Sharing can be stealing when what’s shared is someone else’s content. Ask yourself these three questions before assuming that it’s ok to use content you find.
Share and share alike…that’s the philosophy of the internet, right?
Not always. Many take the attitude of “what’s mine is mine, and what’s yours is mine,” freely copying and using images, words, videos and other content.
Do that without permission and you might run afoul of copyright laws. Before you click on that image you’d like to use, run through this process to be sure that what you intend to use is available to you, either for free or for payment – and always with credit to the creator.
Be sure you have a working knowledge of copyright. The rules are straightforward, as explained by the U.S. Copyright Office: you make it, you own it.
You can’t copyright commonly used phrases, individual words, titles or names.
You also can’t copyright ideas or concepts, though you can copyright directions and descriptions of ideas and concepts.
If you’re the one who created the content, you control who uses it, when, and how. If someone else created it, they get to control who uses it, when, and how. It doesn’t matter if they put the little copyright symbol on it or not. They made it, they own it.
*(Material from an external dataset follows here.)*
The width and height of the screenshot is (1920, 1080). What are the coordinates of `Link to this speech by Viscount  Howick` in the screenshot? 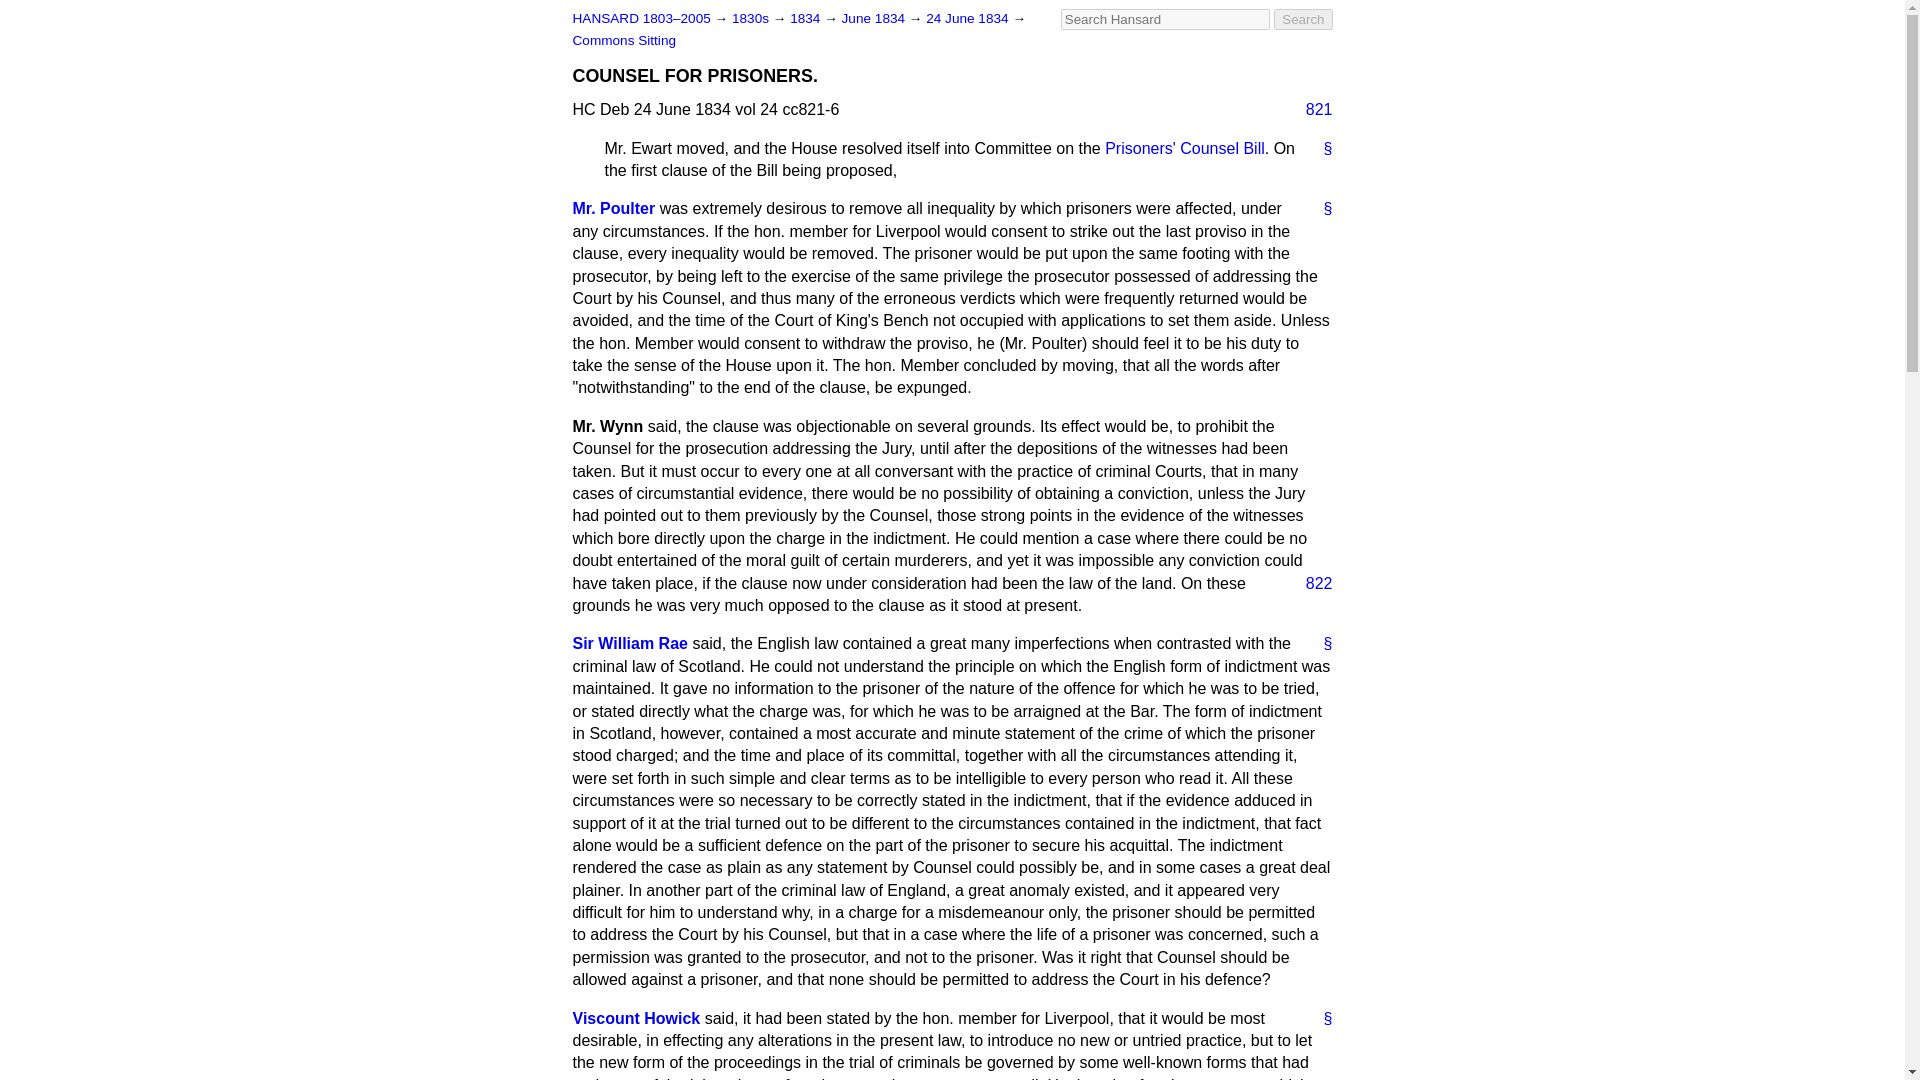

Unless they’ve been dead for a long time. If, like Dickens and Shakespeare, it has been more than 70 years since your death, and there are no heirs or legal entities renewing the copyright, your content becomes part of the public domain, says the Copyright Office. That means that anyone can use it – and, of course, attribute it to the creator.
People often invoke “fair use” when they want to quote long portions, share, copy or otherwise use content that they did not create. But “fair use” is not a blanket permission to use anything you find.
Traditionally, copyright law has allowed sections of copyrighted work to be used for teaching, criticism, research and similar purposes. Fair use has never included excerpts so large that the creator is deprived of income – for instance, a teacher copying and distributing several chapters of a book so that students don’t have to buy the whole book.
Fair use is a moving target as digital technology changes the nature of copying, sharing and publishing. For instance, the Authors Guild is locked in a suit with Google, which digitally scanned millions of books without the authors’ permission. Google contends that only a little slice of any book is revealed in a single search. The authors disagree and the suit is now in front of the Supreme Court.
Gain access to a trove of content available for free (well, for the price of a credit line) by exploring Creative Commons.
For instance, MorgueFile offers thousands of free-to-use photos and images covered by Creative Commons license. (MorgueFile is owned by iStock, which sells stock photos and images.)
You can find free-to-use content by using the search box at the bottom of the Creative Commons homepage.